A little over a year later on the night of December 28t, 1879, the central span collapsed due to gale-force winds. This plunged several railway cars into the freezing water below. This event became known as the Tay Bridge Disaster, it was one of the nation’s worst engineering accidents.
Dedicated in December 2013, two identical memorials were erected on either side of the Tay. The memorials are marked with the words, “those known to have died,” with an alphabetical list of 59 names. This number has been disputed, with the tally estimated to be in the hundreds.
After the accident and official investigation, the locomotive engine, Number 224, was recovered, dried out, and reconditioned in Glasgow. It was put back into service for another 45 years. The railwaymen gave it the nickname “The Diver.”
Bouch would die within a few months of the completion of the inquiry.
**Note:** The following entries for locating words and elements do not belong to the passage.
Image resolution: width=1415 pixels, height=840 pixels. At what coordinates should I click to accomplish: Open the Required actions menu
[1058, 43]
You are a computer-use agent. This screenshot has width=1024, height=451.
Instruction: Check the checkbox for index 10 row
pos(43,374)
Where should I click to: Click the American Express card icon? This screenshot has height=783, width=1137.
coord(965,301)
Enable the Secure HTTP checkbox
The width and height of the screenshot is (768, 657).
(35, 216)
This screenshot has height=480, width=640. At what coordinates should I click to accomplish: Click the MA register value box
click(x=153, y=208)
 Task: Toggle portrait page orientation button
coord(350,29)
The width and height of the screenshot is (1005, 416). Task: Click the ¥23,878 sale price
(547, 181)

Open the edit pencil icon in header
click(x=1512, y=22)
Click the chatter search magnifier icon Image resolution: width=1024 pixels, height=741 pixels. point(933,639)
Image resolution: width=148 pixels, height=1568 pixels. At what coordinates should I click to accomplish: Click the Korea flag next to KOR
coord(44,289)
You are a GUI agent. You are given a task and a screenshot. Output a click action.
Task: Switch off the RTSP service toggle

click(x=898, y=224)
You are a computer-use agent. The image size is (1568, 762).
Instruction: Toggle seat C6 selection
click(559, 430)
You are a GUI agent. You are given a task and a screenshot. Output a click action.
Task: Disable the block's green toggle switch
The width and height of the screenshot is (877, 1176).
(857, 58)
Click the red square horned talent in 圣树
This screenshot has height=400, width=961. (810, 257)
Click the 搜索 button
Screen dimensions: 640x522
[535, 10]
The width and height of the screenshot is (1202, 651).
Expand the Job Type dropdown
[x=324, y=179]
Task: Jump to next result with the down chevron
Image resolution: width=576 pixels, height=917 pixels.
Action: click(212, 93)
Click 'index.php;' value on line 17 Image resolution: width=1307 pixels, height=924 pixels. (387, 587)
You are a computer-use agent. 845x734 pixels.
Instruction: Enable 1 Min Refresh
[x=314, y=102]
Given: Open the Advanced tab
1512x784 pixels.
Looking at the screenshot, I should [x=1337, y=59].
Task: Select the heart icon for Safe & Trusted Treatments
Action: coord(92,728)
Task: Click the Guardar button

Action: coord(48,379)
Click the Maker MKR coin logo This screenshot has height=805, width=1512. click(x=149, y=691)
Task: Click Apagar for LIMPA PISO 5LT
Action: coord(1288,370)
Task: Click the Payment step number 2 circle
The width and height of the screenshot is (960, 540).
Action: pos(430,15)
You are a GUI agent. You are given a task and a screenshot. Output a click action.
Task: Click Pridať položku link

The memorials read: “Deep waters can not douse, The enduring flame, That burned for those thus blighted, Now let them stand as one, Properly remembered, And in part, righted.”
Know Before You Go
The memorial on the southern side is located near the village of Newport on Tay. A short distance from here, a walk along loose gravel, will take one to the remains of the original Tay Bridge. This is only accessible at low tide.